→ **Problem statement**:
Print, from the listing below, the lines starting at the line containing "Image resolution: width=390, height=1254." and ending at the line containing "[パフォーマンスと使いやすさが向上！「でか文字スコープ」v5.0 をリリースしました！] (381, 1146)", exactly as they stand, and print nothing else.

———

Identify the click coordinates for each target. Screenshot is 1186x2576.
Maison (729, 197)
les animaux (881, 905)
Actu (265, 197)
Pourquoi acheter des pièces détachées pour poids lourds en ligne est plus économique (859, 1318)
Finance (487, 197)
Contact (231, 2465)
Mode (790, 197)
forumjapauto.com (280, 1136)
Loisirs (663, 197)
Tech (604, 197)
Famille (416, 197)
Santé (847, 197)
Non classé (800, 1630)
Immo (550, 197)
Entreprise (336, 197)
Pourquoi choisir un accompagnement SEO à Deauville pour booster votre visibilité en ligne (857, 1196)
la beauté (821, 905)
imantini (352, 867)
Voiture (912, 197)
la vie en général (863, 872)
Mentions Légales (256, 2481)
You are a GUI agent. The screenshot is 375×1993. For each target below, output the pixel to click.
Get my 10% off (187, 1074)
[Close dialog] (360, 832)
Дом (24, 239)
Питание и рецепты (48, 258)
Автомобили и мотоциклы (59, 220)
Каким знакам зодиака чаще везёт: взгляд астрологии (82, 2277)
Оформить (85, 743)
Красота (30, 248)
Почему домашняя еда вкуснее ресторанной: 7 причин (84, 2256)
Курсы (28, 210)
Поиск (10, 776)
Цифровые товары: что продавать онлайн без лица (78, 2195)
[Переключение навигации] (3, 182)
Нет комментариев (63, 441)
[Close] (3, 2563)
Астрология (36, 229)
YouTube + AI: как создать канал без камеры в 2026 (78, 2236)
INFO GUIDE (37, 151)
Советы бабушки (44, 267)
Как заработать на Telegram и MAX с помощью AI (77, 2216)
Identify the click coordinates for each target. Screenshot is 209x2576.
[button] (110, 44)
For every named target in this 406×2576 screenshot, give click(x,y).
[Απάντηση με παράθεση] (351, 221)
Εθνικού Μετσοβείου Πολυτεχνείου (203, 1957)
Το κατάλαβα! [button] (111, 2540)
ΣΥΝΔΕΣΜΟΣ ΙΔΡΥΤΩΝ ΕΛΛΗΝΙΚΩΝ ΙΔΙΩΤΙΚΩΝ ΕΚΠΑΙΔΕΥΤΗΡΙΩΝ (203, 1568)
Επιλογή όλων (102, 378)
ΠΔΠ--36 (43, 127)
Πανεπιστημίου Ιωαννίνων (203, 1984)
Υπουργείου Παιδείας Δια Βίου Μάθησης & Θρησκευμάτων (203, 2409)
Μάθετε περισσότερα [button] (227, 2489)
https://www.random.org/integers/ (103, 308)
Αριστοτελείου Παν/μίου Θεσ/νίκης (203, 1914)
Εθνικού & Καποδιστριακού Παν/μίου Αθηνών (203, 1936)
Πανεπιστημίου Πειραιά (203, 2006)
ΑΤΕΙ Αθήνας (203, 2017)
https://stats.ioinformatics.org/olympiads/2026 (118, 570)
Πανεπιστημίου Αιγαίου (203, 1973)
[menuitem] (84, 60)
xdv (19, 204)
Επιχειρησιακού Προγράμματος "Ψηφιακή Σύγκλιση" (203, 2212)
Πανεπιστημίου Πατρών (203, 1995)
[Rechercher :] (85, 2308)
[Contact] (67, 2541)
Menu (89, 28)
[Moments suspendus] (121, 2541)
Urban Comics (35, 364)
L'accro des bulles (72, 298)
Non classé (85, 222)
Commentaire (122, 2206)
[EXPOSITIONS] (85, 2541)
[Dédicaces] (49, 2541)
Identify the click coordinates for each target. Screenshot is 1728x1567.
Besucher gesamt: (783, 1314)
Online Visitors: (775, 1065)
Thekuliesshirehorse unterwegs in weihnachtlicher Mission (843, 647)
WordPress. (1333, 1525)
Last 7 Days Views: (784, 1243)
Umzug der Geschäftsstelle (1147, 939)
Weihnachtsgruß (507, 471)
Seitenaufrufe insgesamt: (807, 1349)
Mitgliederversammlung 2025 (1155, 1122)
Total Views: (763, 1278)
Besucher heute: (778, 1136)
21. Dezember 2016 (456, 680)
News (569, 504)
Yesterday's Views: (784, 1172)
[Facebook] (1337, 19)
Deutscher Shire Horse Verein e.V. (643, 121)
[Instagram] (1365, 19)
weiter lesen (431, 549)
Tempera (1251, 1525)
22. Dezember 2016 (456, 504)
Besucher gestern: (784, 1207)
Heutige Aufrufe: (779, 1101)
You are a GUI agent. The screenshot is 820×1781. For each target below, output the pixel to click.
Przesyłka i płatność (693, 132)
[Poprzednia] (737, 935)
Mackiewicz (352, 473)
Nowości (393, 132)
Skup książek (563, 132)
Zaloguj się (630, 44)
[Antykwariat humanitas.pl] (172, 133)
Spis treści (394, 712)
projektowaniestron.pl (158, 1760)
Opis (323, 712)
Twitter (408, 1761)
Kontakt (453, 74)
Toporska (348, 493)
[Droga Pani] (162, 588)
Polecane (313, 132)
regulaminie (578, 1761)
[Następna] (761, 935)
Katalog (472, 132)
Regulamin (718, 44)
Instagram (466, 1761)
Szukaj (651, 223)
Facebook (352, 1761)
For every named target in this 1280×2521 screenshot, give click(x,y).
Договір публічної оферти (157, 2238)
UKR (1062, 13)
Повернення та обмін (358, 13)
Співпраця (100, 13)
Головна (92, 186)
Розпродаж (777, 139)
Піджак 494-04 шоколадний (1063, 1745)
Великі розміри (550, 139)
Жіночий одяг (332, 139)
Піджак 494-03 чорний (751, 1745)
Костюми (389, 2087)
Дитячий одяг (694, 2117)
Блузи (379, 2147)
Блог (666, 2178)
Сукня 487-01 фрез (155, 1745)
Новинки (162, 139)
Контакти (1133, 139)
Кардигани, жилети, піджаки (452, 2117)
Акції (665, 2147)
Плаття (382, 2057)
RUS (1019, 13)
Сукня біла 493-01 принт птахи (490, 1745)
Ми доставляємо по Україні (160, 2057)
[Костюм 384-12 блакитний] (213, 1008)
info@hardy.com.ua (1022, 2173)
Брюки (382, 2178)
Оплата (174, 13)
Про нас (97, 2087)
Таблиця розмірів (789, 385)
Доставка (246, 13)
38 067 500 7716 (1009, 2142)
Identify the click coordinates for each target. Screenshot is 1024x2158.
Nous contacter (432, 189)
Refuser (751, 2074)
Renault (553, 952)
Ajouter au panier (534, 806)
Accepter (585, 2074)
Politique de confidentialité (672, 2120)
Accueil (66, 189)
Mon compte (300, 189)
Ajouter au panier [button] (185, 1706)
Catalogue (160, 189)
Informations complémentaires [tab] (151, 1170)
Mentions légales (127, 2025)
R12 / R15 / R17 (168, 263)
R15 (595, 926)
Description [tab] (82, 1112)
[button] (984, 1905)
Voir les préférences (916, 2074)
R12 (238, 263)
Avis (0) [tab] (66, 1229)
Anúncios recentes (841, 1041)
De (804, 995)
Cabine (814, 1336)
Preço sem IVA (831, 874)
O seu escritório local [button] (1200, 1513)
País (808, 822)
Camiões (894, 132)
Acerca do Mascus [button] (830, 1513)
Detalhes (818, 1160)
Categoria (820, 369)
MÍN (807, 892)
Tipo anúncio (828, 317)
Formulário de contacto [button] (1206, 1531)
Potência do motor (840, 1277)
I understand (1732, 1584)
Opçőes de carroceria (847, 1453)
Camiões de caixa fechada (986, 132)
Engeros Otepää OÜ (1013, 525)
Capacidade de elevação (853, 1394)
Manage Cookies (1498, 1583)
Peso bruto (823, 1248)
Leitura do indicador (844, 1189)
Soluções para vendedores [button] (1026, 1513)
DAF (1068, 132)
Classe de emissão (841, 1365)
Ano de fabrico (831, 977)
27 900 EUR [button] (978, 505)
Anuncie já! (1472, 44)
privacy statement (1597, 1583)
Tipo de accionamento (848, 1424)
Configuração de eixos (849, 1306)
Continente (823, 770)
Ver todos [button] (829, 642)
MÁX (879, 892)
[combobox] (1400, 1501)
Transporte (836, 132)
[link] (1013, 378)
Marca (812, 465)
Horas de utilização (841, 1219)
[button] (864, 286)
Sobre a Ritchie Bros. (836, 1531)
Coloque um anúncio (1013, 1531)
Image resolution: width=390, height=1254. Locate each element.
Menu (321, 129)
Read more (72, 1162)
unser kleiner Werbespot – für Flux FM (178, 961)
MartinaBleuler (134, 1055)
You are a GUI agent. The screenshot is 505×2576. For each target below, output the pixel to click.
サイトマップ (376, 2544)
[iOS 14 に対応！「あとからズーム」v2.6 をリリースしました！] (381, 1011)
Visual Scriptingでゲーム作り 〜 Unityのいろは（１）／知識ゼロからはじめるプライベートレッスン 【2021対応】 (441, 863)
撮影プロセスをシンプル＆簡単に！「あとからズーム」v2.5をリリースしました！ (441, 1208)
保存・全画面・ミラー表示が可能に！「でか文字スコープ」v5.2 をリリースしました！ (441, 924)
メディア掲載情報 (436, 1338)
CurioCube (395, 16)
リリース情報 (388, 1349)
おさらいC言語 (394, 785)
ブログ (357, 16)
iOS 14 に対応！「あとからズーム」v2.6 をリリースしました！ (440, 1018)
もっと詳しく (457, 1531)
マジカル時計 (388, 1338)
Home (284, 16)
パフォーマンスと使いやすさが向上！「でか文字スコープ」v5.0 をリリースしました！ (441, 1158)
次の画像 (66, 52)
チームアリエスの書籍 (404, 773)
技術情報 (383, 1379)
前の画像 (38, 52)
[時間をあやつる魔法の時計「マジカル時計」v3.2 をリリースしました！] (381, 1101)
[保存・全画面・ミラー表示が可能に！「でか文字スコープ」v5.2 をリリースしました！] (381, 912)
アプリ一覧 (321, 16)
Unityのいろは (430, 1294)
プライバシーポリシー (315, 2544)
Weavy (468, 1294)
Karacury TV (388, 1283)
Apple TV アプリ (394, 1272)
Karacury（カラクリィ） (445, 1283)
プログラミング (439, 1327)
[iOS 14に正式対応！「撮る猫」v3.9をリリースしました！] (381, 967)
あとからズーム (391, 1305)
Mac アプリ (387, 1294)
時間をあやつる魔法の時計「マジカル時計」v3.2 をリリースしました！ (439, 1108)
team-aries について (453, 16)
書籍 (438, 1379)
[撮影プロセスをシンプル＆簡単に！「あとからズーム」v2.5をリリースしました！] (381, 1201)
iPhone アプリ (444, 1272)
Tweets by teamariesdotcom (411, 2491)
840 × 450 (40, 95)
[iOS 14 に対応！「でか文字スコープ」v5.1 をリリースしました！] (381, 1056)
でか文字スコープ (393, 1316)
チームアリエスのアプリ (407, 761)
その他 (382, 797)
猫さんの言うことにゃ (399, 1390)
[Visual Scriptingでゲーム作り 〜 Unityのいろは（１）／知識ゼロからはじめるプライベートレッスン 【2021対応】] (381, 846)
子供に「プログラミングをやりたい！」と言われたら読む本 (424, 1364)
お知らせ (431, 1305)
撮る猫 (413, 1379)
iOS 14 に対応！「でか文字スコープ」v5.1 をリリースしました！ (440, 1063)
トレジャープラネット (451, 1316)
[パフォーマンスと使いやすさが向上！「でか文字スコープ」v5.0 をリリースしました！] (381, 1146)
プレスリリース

———

→ **Expected output**:
Image resolution: width=390, height=1254. Locate each element.
Menu (321, 129)
Read more (72, 1162)
unser kleiner Werbespot – für Flux FM (178, 961)
MartinaBleuler (134, 1055)
You are a GUI agent. The screenshot is 505×2576. For each target below, output the pixel to click.
サイトマップ (376, 2544)
[iOS 14 に対応！「あとからズーム」v2.6 をリリースしました！] (381, 1011)
Visual Scriptingでゲーム作り 〜 Unityのいろは（１）／知識ゼロからはじめるプライベートレッスン 【2021対応】 (441, 863)
撮影プロセスをシンプル＆簡単に！「あとからズーム」v2.5をリリースしました！ (441, 1208)
保存・全画面・ミラー表示が可能に！「でか文字スコープ」v5.2 をリリースしました！ (441, 924)
メディア掲載情報 (436, 1338)
CurioCube (395, 16)
リリース情報 (388, 1349)
おさらいC言語 (394, 785)
ブログ (357, 16)
iOS 14 に対応！「あとからズーム」v2.6 をリリースしました！ (440, 1018)
もっと詳しく (457, 1531)
マジカル時計 (388, 1338)
Home (284, 16)
パフォーマンスと使いやすさが向上！「でか文字スコープ」v5.0 をリリースしました！ (441, 1158)
次の画像 (66, 52)
チームアリエスの書籍 (404, 773)
技術情報 (383, 1379)
前の画像 (38, 52)
[時間をあやつる魔法の時計「マジカル時計」v3.2 をリリースしました！] (381, 1101)
[保存・全画面・ミラー表示が可能に！「でか文字スコープ」v5.2 をリリースしました！] (381, 912)
アプリ一覧 (321, 16)
Unityのいろは (430, 1294)
プライバシーポリシー (315, 2544)
Weavy (468, 1294)
Karacury TV (388, 1283)
Apple TV アプリ (394, 1272)
Karacury（カラクリィ） (445, 1283)
プログラミング (439, 1327)
[iOS 14に正式対応！「撮る猫」v3.9をリリースしました！] (381, 967)
あとからズーム (391, 1305)
Mac アプリ (387, 1294)
時間をあやつる魔法の時計「マジカル時計」v3.2 をリリースしました！ (439, 1108)
team-aries について (453, 16)
書籍 (438, 1379)
[撮影プロセスをシンプル＆簡単に！「あとからズーム」v2.5をリリースしました！] (381, 1201)
iPhone アプリ (444, 1272)
Tweets by teamariesdotcom (411, 2491)
840 × 450 (40, 95)
[iOS 14 に対応！「でか文字スコープ」v5.1 をリリースしました！] (381, 1056)
でか文字スコープ (393, 1316)
チームアリエスのアプリ (407, 761)
その他 (382, 797)
猫さんの言うことにゃ (399, 1390)
[Visual Scriptingでゲーム作り 〜 Unityのいろは（１）／知識ゼロからはじめるプライベートレッスン 【2021対応】] (381, 846)
子供に「プログラミングをやりたい！」と言われたら読む本 (424, 1364)
お知らせ (431, 1305)
撮る猫 (413, 1379)
iOS 14 に対応！「でか文字スコープ」v5.1 をリリースしました！ (440, 1063)
トレジャープラネット (451, 1316)
[パフォーマンスと使いやすさが向上！「でか文字スコープ」v5.0 をリリースしました！] (381, 1146)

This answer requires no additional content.